In order to attain a highly efficient high-speed gas chromatography (GC) separations, all experimental/instrumental parameters (i.e., capillary length and inner diameter; stationary phase composition and thickness; carrier gas velocity; oven temperature and temperature programming rate) need to be properly selected and optimized. The optimization of GC separations is vital to reduce the amount of time required for chromatographic analysis down to the time frame of a chemical sensor. This work has taken a dual approach to the optimization of high-speed GC separations through the use of both chromatographic theory and experimental modification/optimization. The novel GC theory developed within this work, as it applies to high-speed separations, can be applied as a means of separation and instrument evaluation. This novel theoretical framework is utilized to demonstrate the advantages, in terms of minimum plate height (Hmin), separation efficiency per unit time (Nopt/tM) and the peak width at the base of theoretical chromatographic peaks (wb opt) , of using short capillary columns with small inner diameters.
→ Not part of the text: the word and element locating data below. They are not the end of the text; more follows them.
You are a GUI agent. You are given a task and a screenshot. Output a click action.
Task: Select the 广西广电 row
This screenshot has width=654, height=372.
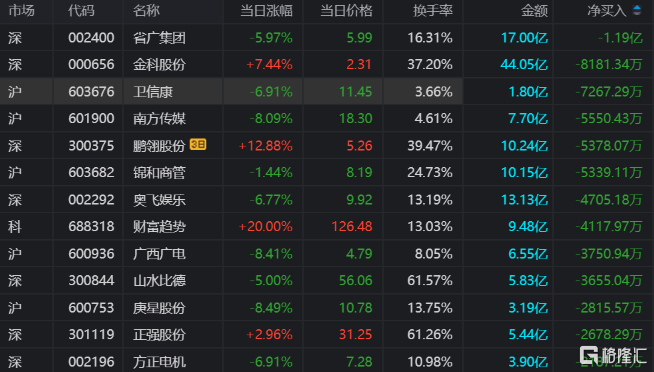327,254
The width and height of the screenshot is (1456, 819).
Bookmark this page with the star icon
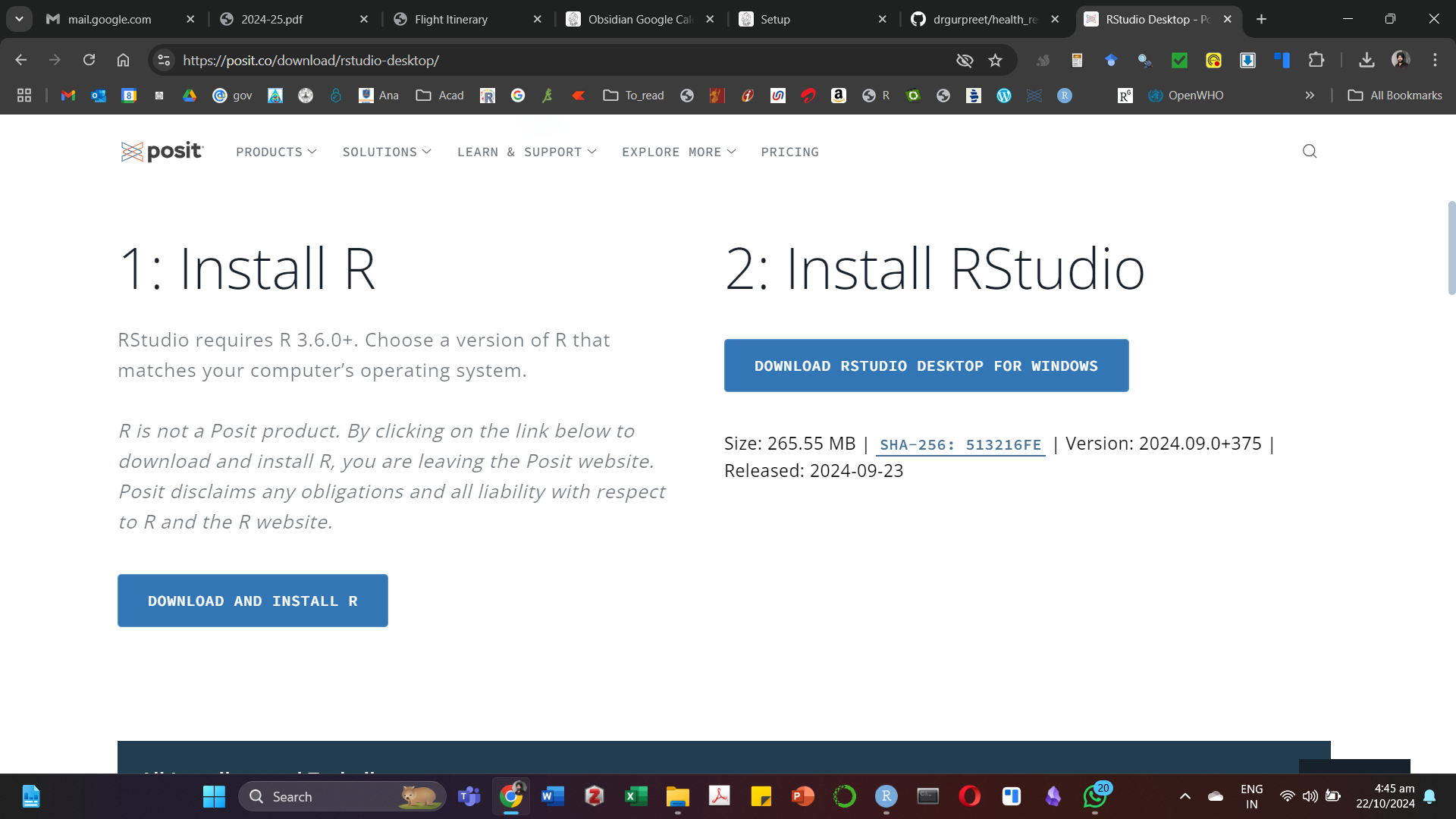(x=995, y=61)
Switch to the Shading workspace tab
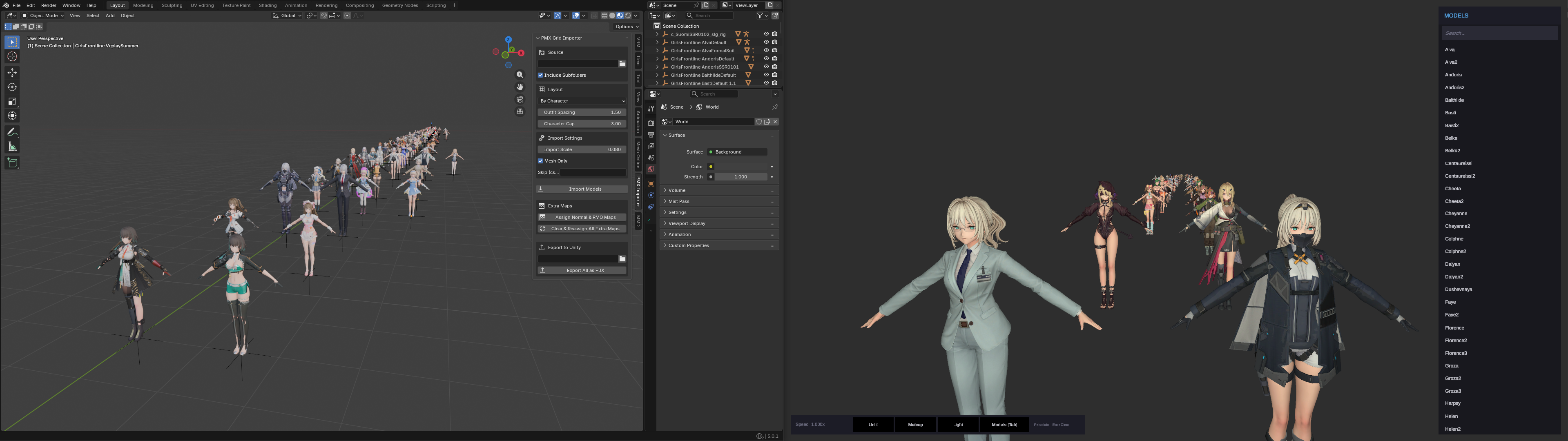 click(x=267, y=5)
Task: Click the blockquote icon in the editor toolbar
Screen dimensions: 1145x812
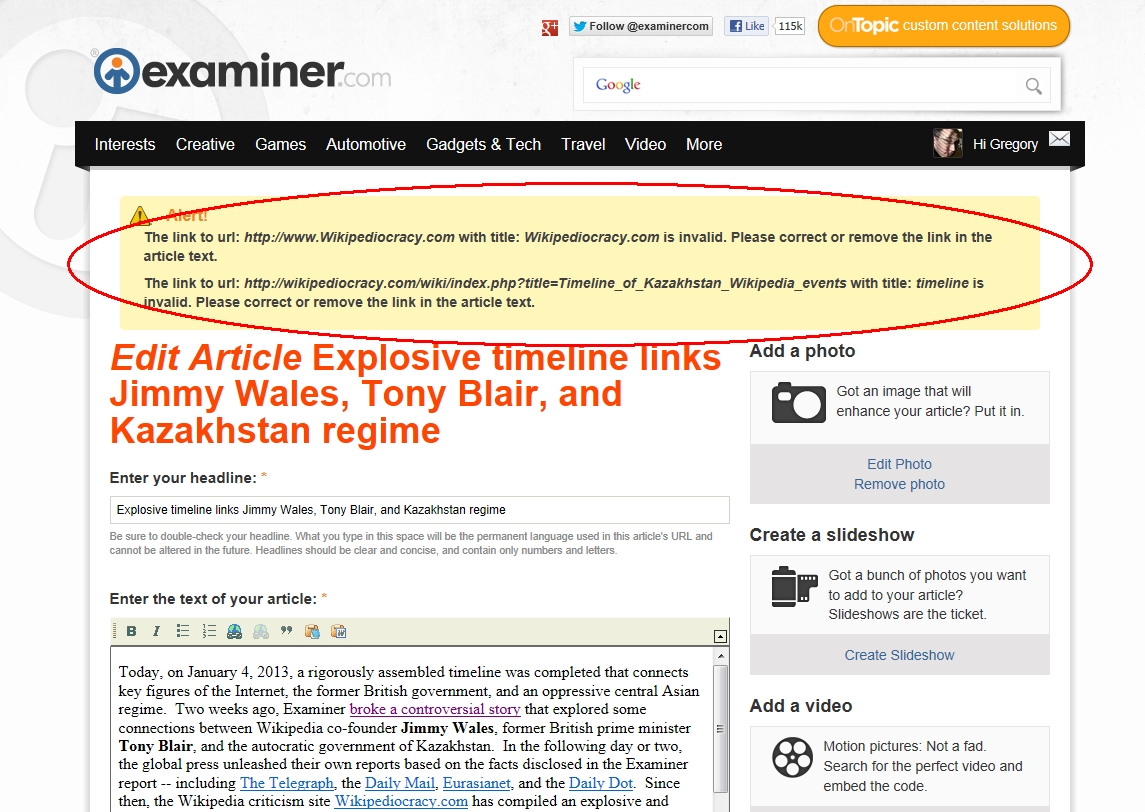Action: 287,631
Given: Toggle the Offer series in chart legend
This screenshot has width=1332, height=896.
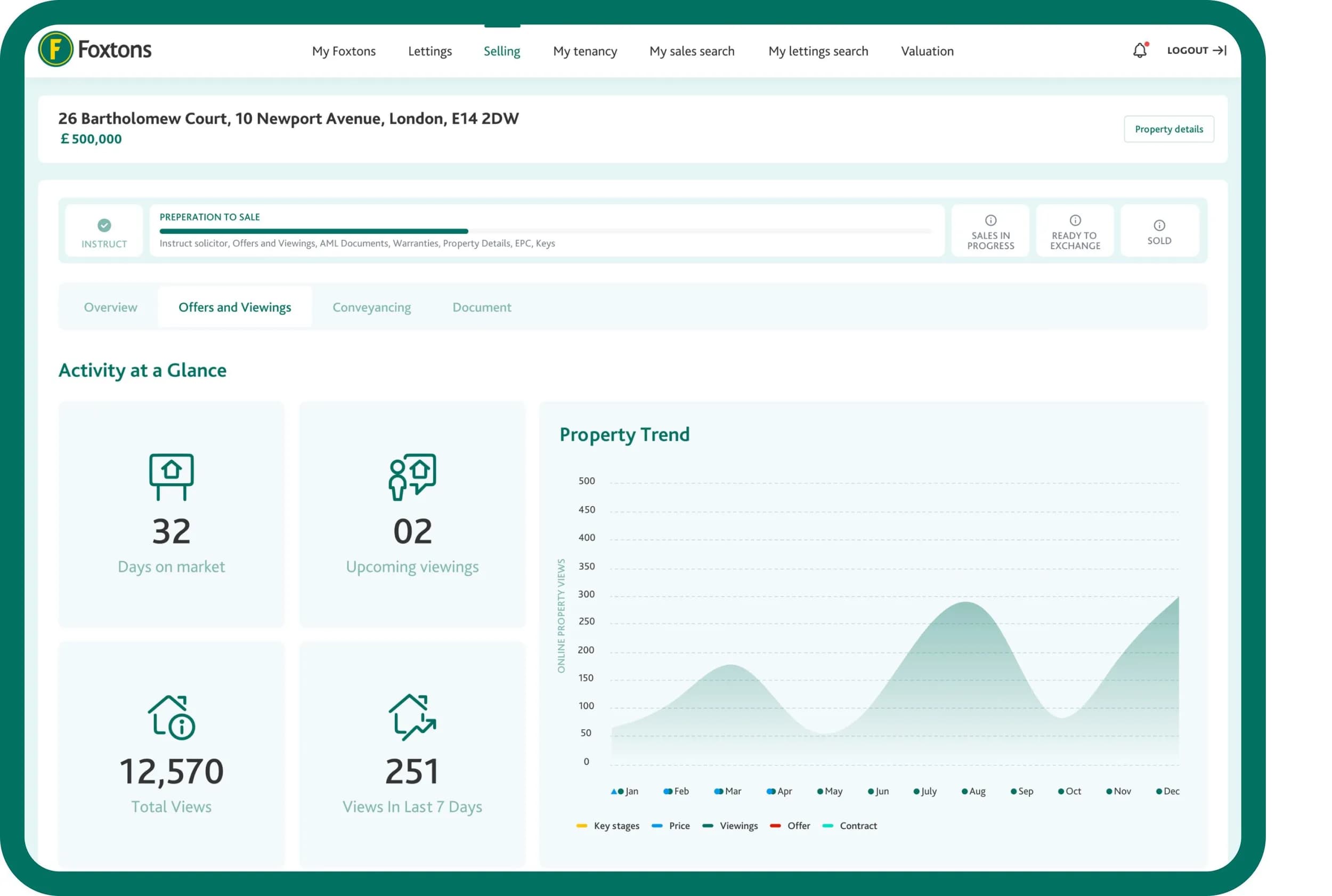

The novel theoretical framework is revisited throughout this work as a means of evaluation of subsequent experimental optimizations. This work explores the theoretical optimization of the separation column dimensions and carrier gas velocity and the experimental optimization of the separation temperature and stationary phase composition and thickness. Resistive heating of the separation column results in a rapid temperature program capable of solving the general elution problem for high-speed separations, which optimizes the separation temperature. Optimizing the stationary phase composition, through the implementation of highly selective novel materials, is a means of separating a subset of compounds from a larger sample matrix. The combination of a novel stationary phase and resistive heating in the improved microfabricated GC (micro-GC) chip results in a chip capable of separating a mixture of compounds with low energy and carrier gas consumption.